Research Thread Lifecycle

flowchart TD
    A["POST /api/start_research"] --> B{"Slots available?"}
    B -- "Yes (direct)" --> C["start_research_process()"]
    B -- "No (queued)" --> D["Database queue"]
    D --> E["_process_queue_loop<br/>(daemon thread, 10s poll)"]
    E --> C

    C --> F["Research thread<br/>(daemon, semaphore-gated)"]
    F --> G["@thread_cleanup wraps<br/>run_research_process()"]

    G --> H["Strategy.find_relevant_information()"]
    H --> I["ThreadPoolExecutor sub-tasks<br/>(within strategies only)"]
    I --> J["Worker @thread_cleanup:<br/>close worker DB session"]

    J --> K["finally: search_engine.close()<br/>system.close() → strategy.close()"]
    K --> L["Main @thread_cleanup:<br/>close DB session, return connection to pool"]

    subgraph sweep ["Defense-in-depth (independent timers)"]
        M["Dead-thread credential sweep<br/>(~60s via processor_v2)"] -.-> N["Remove stale credentials<br/>for dead thread IDs"]
        O["Pool dispose<br/>(30 min via connection_cleanup)"] -.-> P["engine.dispose() on all<br/>QueuePool engines"]
    end

    style sweep fill:#f0f0f0,stroke:#999

FD Budget

Each SQLCipher connection in WAL (Write-Ahead Logging) mode uses 2 file descriptors (main db + WAL file). All connections to the same database within a process share 1 SHM (shared-memory) file descriptor. The formula per user database is: connections × 2 + 1.

Component	FD Formula	With defaults
QueuePool (steady state)	logged_in_users × (pool_size × 2 + 1)	users × 41 FDs
QueuePool (peak)	logged_in_users × ((pool_size + max_overflow) × 2 + 1)	users × 121 FDs

Default Linux ulimit is 1024 soft (bare metal), which is tight for multi-user deployments. Docker's daemon default (typically 1M+) is adequate. QueuePool engines are created at login and disposed at logout, so only active users consume FDs.

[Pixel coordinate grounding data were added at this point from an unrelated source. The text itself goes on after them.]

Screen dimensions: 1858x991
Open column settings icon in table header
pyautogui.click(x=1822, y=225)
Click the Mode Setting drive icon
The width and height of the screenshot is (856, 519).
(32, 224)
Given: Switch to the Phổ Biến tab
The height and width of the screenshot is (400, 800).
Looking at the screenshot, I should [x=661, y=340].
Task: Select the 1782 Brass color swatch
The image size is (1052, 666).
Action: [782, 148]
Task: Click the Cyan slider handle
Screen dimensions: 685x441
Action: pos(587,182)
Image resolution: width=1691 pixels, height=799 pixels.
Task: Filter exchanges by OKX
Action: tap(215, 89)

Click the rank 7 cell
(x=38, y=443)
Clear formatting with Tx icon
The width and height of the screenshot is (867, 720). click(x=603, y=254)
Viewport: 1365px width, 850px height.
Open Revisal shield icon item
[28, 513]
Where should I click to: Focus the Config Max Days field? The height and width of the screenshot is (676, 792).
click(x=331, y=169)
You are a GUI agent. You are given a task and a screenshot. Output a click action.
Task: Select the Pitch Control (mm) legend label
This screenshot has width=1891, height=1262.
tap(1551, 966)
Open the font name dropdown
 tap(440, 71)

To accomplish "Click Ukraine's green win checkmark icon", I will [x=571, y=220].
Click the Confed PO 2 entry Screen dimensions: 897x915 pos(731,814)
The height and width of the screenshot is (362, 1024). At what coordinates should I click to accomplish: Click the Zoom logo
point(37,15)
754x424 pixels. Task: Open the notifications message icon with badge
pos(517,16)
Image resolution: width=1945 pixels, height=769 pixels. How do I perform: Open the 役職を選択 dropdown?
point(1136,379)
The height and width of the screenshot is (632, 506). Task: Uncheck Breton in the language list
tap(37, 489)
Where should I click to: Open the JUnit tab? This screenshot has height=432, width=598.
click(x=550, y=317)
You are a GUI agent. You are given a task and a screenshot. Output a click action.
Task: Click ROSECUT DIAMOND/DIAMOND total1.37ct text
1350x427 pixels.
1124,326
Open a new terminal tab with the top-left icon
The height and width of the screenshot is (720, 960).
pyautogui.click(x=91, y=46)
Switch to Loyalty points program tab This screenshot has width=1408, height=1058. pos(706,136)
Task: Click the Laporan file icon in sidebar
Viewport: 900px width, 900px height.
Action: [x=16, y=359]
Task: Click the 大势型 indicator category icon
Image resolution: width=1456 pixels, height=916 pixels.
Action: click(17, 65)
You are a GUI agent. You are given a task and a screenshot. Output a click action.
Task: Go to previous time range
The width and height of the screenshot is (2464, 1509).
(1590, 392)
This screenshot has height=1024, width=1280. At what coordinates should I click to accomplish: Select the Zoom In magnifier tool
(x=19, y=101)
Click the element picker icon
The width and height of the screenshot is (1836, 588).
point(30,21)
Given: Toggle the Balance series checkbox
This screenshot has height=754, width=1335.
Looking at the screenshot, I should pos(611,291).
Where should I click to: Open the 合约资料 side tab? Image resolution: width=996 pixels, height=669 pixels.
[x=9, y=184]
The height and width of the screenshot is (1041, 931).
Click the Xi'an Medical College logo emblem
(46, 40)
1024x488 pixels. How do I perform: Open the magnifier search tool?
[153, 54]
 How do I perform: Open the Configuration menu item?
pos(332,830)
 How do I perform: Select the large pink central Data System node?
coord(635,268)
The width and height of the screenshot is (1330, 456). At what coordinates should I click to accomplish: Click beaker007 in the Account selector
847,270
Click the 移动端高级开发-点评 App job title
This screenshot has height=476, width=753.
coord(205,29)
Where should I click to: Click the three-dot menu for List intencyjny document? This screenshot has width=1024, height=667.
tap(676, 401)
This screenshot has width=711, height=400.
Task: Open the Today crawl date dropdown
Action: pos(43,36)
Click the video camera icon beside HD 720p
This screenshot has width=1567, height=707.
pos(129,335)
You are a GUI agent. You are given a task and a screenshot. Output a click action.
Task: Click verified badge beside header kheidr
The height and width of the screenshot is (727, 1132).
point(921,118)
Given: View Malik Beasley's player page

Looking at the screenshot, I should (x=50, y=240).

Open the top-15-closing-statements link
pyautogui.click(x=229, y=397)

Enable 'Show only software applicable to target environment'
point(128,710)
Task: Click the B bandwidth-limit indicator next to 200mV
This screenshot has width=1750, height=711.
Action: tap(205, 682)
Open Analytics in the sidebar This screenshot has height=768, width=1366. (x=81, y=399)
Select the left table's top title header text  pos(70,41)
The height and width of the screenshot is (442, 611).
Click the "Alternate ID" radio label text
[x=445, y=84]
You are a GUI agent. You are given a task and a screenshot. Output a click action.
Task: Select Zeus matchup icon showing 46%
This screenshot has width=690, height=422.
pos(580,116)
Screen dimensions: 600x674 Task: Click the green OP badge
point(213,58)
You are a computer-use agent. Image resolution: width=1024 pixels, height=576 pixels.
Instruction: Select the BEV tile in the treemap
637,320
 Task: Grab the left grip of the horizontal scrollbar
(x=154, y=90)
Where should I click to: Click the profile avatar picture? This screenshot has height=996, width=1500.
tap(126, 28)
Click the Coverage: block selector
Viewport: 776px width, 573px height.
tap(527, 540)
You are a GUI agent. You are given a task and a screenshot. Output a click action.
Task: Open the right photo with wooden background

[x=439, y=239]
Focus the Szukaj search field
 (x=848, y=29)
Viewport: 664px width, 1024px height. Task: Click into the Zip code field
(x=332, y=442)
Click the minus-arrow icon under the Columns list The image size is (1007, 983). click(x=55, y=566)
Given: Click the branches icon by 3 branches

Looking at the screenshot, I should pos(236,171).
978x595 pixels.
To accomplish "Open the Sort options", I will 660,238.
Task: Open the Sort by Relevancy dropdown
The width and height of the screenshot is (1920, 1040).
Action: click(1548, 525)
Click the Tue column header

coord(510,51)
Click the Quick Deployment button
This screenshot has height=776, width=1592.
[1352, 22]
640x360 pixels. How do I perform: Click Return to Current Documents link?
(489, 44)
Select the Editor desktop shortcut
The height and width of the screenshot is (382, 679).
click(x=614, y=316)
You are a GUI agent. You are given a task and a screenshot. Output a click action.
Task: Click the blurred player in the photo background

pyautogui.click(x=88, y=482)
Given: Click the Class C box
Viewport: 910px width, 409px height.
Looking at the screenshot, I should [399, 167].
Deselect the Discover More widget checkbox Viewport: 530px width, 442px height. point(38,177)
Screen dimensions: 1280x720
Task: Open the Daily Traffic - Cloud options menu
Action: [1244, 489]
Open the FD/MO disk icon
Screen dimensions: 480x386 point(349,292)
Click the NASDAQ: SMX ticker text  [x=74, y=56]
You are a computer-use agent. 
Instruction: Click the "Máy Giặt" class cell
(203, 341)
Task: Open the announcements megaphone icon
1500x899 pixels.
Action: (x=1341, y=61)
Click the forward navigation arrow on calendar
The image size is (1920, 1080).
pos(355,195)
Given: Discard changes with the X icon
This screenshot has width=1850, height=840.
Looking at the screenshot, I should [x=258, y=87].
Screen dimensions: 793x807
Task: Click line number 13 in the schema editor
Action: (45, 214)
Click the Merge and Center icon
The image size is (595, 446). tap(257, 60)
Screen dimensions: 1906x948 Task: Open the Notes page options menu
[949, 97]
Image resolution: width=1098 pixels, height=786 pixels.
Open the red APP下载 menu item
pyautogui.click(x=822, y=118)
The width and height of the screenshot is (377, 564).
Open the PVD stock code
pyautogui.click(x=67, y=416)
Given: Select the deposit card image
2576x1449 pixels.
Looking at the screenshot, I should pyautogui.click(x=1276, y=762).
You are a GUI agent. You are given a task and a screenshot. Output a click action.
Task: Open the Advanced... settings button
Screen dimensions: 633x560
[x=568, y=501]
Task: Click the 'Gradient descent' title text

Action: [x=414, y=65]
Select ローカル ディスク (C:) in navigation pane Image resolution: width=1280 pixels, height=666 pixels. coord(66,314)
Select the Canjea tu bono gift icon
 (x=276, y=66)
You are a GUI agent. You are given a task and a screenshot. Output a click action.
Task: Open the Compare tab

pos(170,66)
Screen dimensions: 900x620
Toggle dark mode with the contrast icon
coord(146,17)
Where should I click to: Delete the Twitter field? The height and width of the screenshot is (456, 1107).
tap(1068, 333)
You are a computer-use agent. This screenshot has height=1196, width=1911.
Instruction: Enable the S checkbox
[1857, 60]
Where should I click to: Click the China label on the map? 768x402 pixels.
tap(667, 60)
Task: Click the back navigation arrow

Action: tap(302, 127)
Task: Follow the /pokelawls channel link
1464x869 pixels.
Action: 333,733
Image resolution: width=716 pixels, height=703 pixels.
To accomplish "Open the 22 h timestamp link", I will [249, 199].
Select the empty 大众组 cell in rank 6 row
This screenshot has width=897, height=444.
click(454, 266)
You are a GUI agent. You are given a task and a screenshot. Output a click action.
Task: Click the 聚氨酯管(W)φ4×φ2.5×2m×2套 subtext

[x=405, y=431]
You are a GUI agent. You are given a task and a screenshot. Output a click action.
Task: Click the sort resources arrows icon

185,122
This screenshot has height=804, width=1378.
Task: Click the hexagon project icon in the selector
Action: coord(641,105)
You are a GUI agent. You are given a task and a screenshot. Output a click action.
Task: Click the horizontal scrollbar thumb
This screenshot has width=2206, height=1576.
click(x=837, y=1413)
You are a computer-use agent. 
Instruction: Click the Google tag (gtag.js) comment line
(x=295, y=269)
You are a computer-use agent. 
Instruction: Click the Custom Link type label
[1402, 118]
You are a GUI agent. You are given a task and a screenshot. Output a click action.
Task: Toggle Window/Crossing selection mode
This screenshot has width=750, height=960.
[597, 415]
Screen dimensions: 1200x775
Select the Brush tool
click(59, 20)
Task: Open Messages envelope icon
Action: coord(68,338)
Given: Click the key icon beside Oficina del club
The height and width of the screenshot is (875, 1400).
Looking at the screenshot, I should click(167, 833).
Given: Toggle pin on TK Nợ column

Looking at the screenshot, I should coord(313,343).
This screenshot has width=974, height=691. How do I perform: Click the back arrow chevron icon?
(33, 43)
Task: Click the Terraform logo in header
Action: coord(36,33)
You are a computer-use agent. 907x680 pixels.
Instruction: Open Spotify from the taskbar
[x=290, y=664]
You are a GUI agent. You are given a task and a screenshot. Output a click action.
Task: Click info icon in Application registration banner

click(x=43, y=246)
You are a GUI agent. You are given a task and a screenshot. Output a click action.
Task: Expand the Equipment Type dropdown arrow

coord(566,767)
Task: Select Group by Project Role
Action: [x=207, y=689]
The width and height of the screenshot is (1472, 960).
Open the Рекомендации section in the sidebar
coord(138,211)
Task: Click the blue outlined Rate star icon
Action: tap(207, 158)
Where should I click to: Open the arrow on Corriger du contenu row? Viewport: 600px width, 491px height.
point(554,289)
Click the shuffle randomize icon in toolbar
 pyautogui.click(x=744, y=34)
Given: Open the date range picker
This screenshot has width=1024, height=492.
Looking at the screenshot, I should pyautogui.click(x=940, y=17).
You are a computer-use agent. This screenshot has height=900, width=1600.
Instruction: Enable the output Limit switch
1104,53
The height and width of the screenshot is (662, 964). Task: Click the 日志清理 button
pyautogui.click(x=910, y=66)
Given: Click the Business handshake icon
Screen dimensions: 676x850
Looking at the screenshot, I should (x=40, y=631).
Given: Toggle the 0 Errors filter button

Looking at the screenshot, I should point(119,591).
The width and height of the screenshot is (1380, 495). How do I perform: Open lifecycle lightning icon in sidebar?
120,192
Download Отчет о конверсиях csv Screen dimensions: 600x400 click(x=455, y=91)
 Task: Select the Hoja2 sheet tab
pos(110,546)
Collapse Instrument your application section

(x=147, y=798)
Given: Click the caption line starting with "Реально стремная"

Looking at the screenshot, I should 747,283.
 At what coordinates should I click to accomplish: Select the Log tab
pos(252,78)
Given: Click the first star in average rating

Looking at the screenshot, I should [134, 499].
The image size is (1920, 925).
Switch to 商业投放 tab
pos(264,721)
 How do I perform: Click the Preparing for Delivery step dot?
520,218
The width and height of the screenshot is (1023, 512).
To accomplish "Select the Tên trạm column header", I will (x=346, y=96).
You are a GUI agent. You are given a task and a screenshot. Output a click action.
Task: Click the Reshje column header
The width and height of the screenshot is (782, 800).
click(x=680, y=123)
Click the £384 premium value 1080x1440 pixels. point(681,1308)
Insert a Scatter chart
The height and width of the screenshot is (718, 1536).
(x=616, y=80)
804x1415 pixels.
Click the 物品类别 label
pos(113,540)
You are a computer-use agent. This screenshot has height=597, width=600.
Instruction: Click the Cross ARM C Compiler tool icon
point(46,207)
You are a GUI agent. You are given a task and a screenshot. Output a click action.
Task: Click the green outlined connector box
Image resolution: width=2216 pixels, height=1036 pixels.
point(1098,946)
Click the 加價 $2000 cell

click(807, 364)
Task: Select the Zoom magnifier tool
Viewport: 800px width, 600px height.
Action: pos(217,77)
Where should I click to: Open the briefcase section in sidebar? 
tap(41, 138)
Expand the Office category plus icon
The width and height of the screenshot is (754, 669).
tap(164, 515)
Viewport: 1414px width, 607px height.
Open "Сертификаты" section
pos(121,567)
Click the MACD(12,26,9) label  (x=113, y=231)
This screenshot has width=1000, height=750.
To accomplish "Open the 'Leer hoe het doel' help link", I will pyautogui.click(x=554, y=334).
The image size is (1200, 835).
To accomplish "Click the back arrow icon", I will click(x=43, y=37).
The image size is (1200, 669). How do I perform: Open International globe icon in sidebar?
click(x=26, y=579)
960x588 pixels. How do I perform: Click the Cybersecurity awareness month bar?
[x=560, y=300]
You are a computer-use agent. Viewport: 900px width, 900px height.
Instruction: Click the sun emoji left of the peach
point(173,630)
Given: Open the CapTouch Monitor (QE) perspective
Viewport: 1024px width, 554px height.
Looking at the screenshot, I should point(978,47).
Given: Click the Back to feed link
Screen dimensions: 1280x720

For more on diagnosing FD exhaustion, see Troubleshooting - Resource Exhaustion.

Key Files

File	Role
src/local_deep_research/database/encrypted_db.py	DatabaseManager, engine lifecycle, pool management
src/local_deep_research/database/thread_local_session.py	@thread_cleanup decorator, thread-local sessions, credential cleanup
src/local_deep_research/web/app_factory.py	teardown_appcontext handler, cleanup orchestration
src/local_deep_research/web/services/research_service.py	Research thread creation, run_research_process()
src/local_deep_research/web/queue/processor_v2.py	Queue processing, credential cleanup trigger

Areas for Improvement

While the project scores highly overall, these areas have room for growth:

1. Integration Testing - More end-to-end tests for full research workflows
2. API Documentation - OpenAPI/Swagger spec for REST endpoints
3. Metrics Dashboard - Prometheus/Grafana integration for monitoring
4. Resource Observability - Expose FD count, thread count, and connection pool stats in /api/v1/health; add periodic sweep logging
5. Async Architecture - Migration to async/await for I/O-bound operations

Key Source Files

Component	Location	Purpose
Research Engine	src/local_deep_research/search_system.py	Main AdvancedSearchSystem class
Strategies	src/local_deep_research/advanced_search_system/strategies/	20+ research strategies
Search Engines	src/local_deep_research/web_search_engines/engines/	25 search engine implementations
Report Generation	src/local_deep_research/report_generator.py	IntegratedReportGenerator
Web API	src/local_deep_research/web/routes/	Flask routes and WebSocket handlers
Database	src/local_deep_research/web/database/	SQLCipher models and migrations
Encrypted DB	src/local_deep_research/database/encrypted_db.py	Per-user SQLCipher engine lifecycle
Thread Sessions	src/local_deep_research/database/thread_local_session.py	Thread-safe session management and cleanup
Settings	src/local_deep_research/config/	Configuration and LLM setup

Contributing to Architecture

When extending the system:

1. Adding Search Engines: Inherit from BaseSearchEngine, implement run() method
2. Adding Strategies: Inherit from BaseSearchStrategy, implement analyze_topic() method
3. Adding LLM Providers: Add to config/llm_config.py with proper initialization
4. Adding Export Formats: Inherit from base exporter pattern in utilities/

See CONTRIBUTING.md for detailed guidelines.